Text section -

******************************

In [None]:
import numpy as np
import pandas as pd
import scipy as sp

from scipy.sparse import random, coo_matrix, lil_matrix, dok_matrix, csr_matrix, csc_matrix

# BLU10 - Learning Notebook - Part 1 of 3 - Introduction to Recommender Systems

# 0 Introduction

## 0.1 What are Recommender Systems? Are they really important?

>"35 percent of what consumers purchase on Amazon and 75 percent of what they watch on Netflix come from product recommendations based on such algorithms." [(link)](https://www.mckinsey.com/industries/retail/our-insights/how-retailers-can-keep-up-with-consumers)


**Recommender Systems** (RS) are widely used in companies providing a wide range of similar content (e.g. movies/shows on Netflix, songs/podcasts on Spotify, items on Amazon). Since these companies cannot ask all users to rate every single content (Spotify has [+50 million tracks and 232 million active users)](https://newsroom.spotify.com/company-info/), recommender systems enable the companies to suggest new content for both users which already shown their preferences and to new customers they don't know anything about.

---

*That seems nice, but why can't we use Classification or Regression Models we already know?*

The recommender system aims to predict the best ranking possible of items for an user. If we are trying to predict a rating, and a higher raking is a better score, why can't we consider this as a classical regression or an ordinal classification \*[1] problem? The main aspect of recommender systems (when compared to typical classification/regression problems) is that we are solving a high-sparsity problem on our inputs. We normally have a severe imbalance for unlabeled data, so we consider this task as a matrix completion problem.

******************************

Data block -
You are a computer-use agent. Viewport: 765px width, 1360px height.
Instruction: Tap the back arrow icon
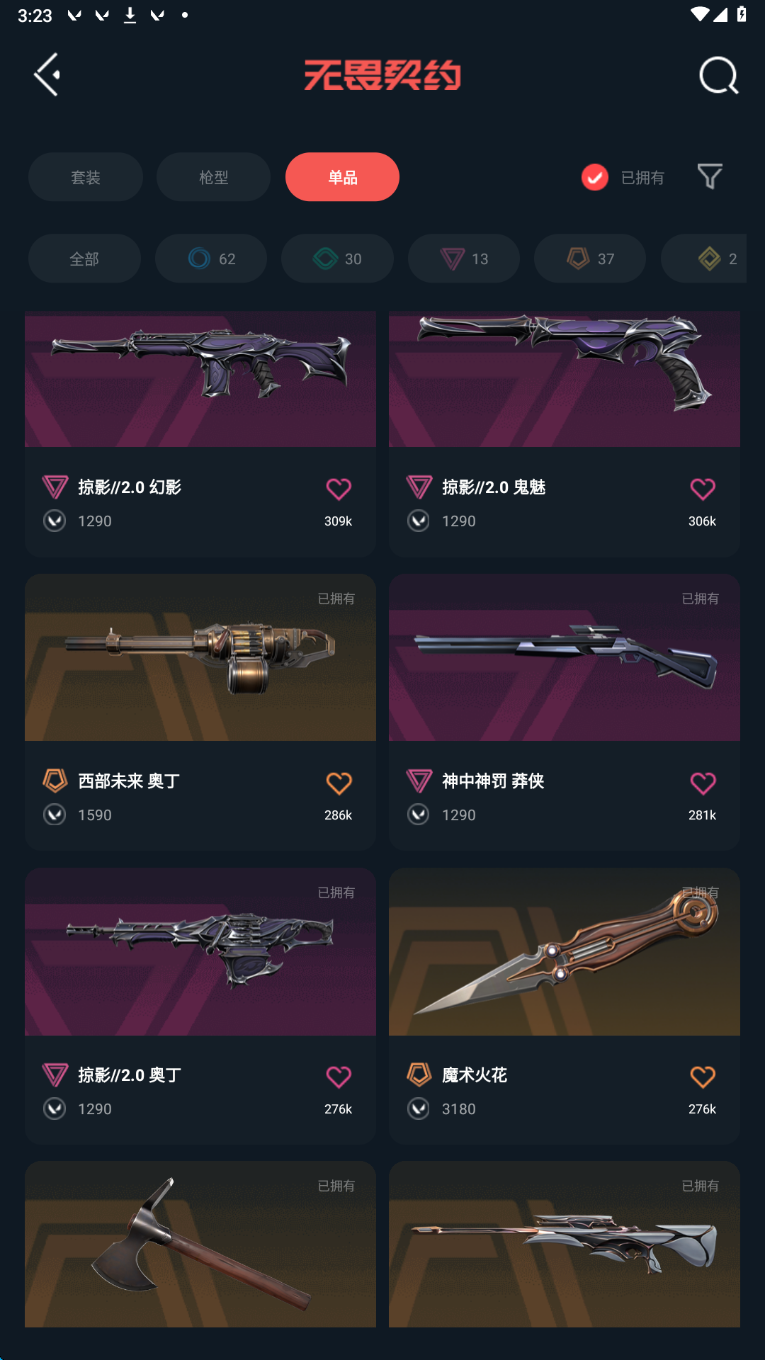47,75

******************************

Required work -
1. Answer these questions using the recommender systems introduction:
(a) According to the quoted passage, what percentage of what consumers watch on Netflix comes from product recommendations?
(b) How many active users does the text give for Spotify?
(c) Because of the severe imbalance for unlabeled data, what kind of problem is the recommendation task considered to be?
2. Pick up the recommender systems introduction after its final sentence and continue it in the same notebook style.

Answers to the exercises -
1.
(a) 75 percent.
(b) 232 million active users.
(c) A matrix completion problem.

2.
>*[1] Ordinal classification considers the label as a classification problem where the order has meaning (e.g. predicting the rating of a movie where an higher rating indicates a better movie). Typical classifications problems, such as predicting the weather labels (rain vs sunny vs cloudy) do not have an intrinsic order (e.g. "sunny is lesser than cloudy").*

## 0.2 Notorious Use Cases

**Youtube**: Google-powered, their video recommendation system use content (e.g. metadata) and user activity (implicit and explicit) data and it is responsible for 60% of video clicks from the home page. For curious minds, here is a link for their [(paper)](https://www.researchgate.net/profile/Sujoy_Gupta2/publication/221140967_The_YouTube_video_recommendation_system/links/53e834410cf21cc29fdc35d2/The-YouTube-video-recommendation-system.pdf)

**Spotify**: the Swedish company uses a mix of Collaborative Filtering, NLP, Raw Audio models and Music Curators to suggest content for its users. Their recommender system is feeded not by explicit ratings but by users' interaction with the software (implicit feedback). 

**Netflix**: by mixing implicit and explicit feedback, the media-services provider uses an interface with top-down right-to-left ranking for suggested personalized content. They use your interactions with the service, similarity to other members' tastes and metadata about the titles (e.g. genre, actors) to feed their Recommendation System. Simple English explanation from Netflix themselves [(here)](https://help.netflix.com/en/node/100639).

## Types of Recommender systems
- <span style="color:darkred">Non-personalized systems</span>: Recommendations are the same for every user
    - **Best-Seller**
    - **Trending Hot**
    - **Highest rated**
    - **People who like X also like Y**
    
    
- <span style="color:darkred">Personalized systems</span>: Recommendations are the specific for each user

    - **Collaborative Filtering**: Based only on the users past behavior 
        - **User-based**: Find similar users to me and recommend what they liked
        - **Item-based**: Find similar items to those that I have previously liked
    - **Content-based**: Recommend based on item features 
    - **Demographic**: Recommend based on user features
    - **Personalized Learning to Rank**: Treat recommendation as a ranking problem 




## 0.3 Agenda
The main goal of BLU10 is to teach how to build "Non-personalized recommender systems". After that, BLU11 will teach how to build "Personalized recommender systems" and then we will end with the "Workflow" in BLU12.

# 1 Framework

**Recommendation Systems (RS)** are software systems that recommend items to users, that they might like.

We start by learning the main components of an RS.

![Recommender Sytems Framework](./media/recommender_systems_framework.png)

*Fig.1 - RS framework with a community, plus the basic and extended models.*

We refer back to this framework frequently throughout the specialization, but for now, let's drill down into each component.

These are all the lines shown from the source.